Rassoul was seen as the favoured candidate of outgoing President Hamid Karzai, and his support for Abdullah could be decisive in deal-making to choose Afghanistan's next leader as US-led troops withdraw from the country.
Rassoul's own bid to become president gained little momentum and he came third with just 11.5 percent in the first round of voting, but he remains an influential power-broker.
"I ask the people for the sake of national unity and political stability to vote for Doctor Abdullah, so that we win the election," Rassoul, who resigned as foreign minister to run in the election, told a news conference in Kabul on Sunday, the AFP news agency reported.
He said his support could be a "balance maker" in the run-off election due next month.
Al Jazeera's Imtiaz Tyab, reporting from Kabul, said: "Abdullah is a very happy man.
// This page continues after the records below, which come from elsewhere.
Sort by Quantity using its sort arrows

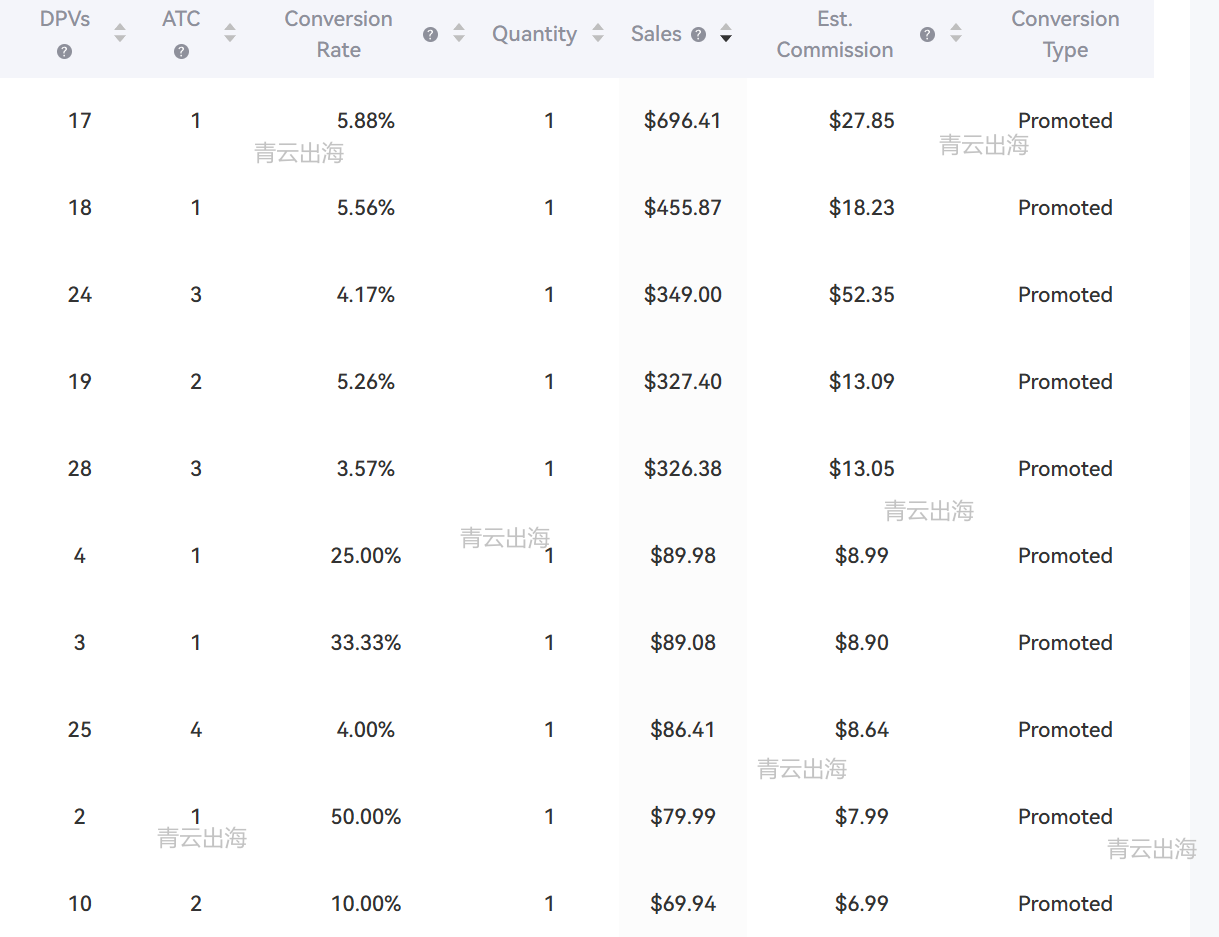point(598,33)
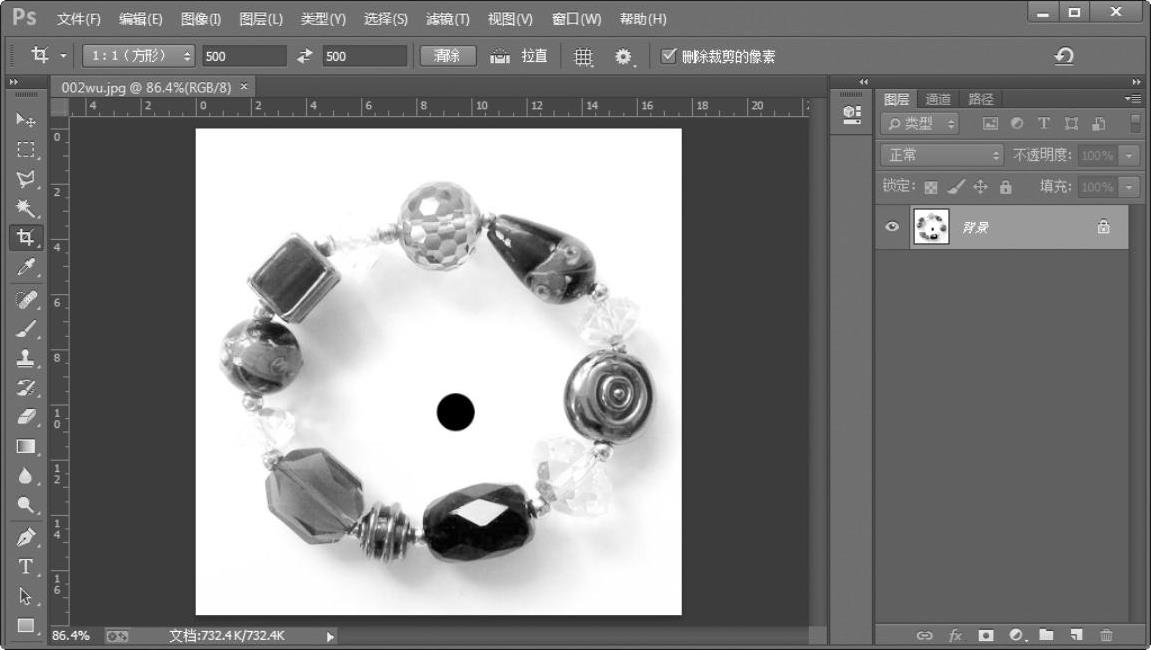This screenshot has height=650, width=1151.
Task: Choose the Horizontal Type tool
Action: (25, 566)
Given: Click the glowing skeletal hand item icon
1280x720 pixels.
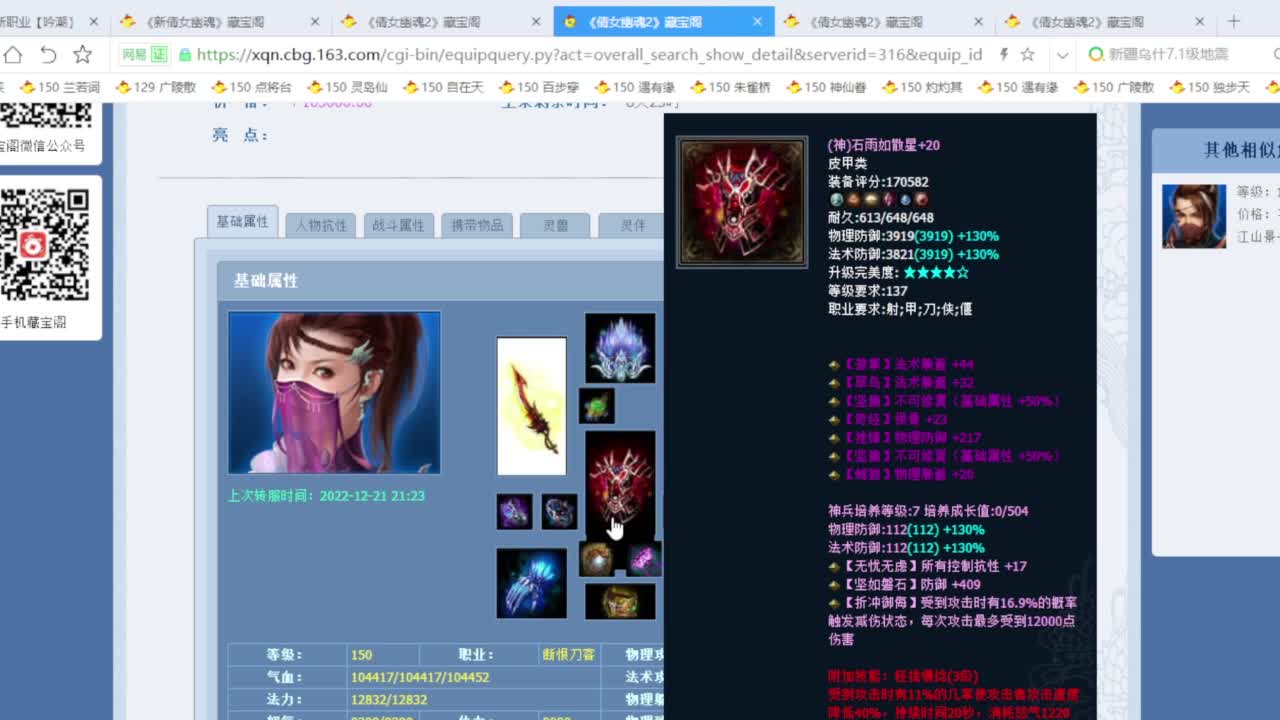Looking at the screenshot, I should (533, 583).
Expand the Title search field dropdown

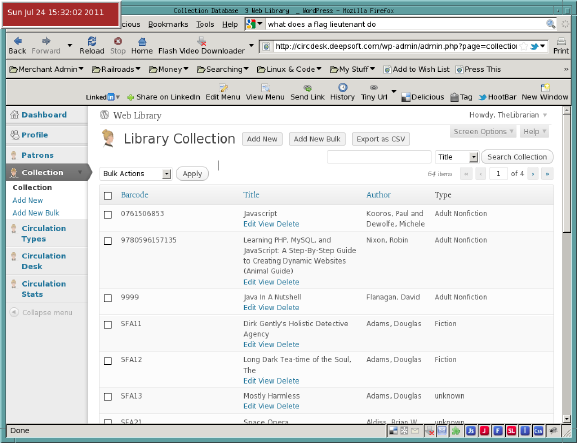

If a runoff is called, he is going to need those suppporters who backed Rassoul."
Tyab said the move could see Rassoul securing a position in the next cabinet.
The second-round vote will pit Abdullah against former World Bank economist Ashraf Ghani in a head-to-head battle, after the two came first and second in the eight-man election on April 5.
Neither candidate secured the 50 percent needed for outright victory. Abdullah garnered 44.9 percent and Ghani received 31.5 percent, according to preliminary results.
The official final first-round result will be announced on Wednesday after weeks of adjudication over fraud complaints.
The 2009 election, when Karzai retained power after defeating Abdullah, was marred by massive fraud in a chaotic process that shook the multinational effort to develop the country after the ousting of the Taliban in 2001.
The eventual winner will lead Afghanistan into a new era as US-led NATO combat troops end their 13-year operation in the country.
The first-round election was hailed as a success by Afghan officials and foreign allies, with turnout far better than in 2009, and the Taliban failing to launch a major attack despite threats to disrupt the vote.
A run-off vote in June - at the height of the traditional "fighting season" - could be more difficult for Afghanistan's stretched security forces to guard.
Another election could be avoided by negotiations in the coming weeks, but both Abdullah and Ghani have dismissed talk of a power-sharing deal.
Karzai, who is constitutionally barred from a third term in office, stayed publicly neutral in the election.
But diplomats in Kabul said Rassoul had received discreet backing from the president in the early stages of the campaign.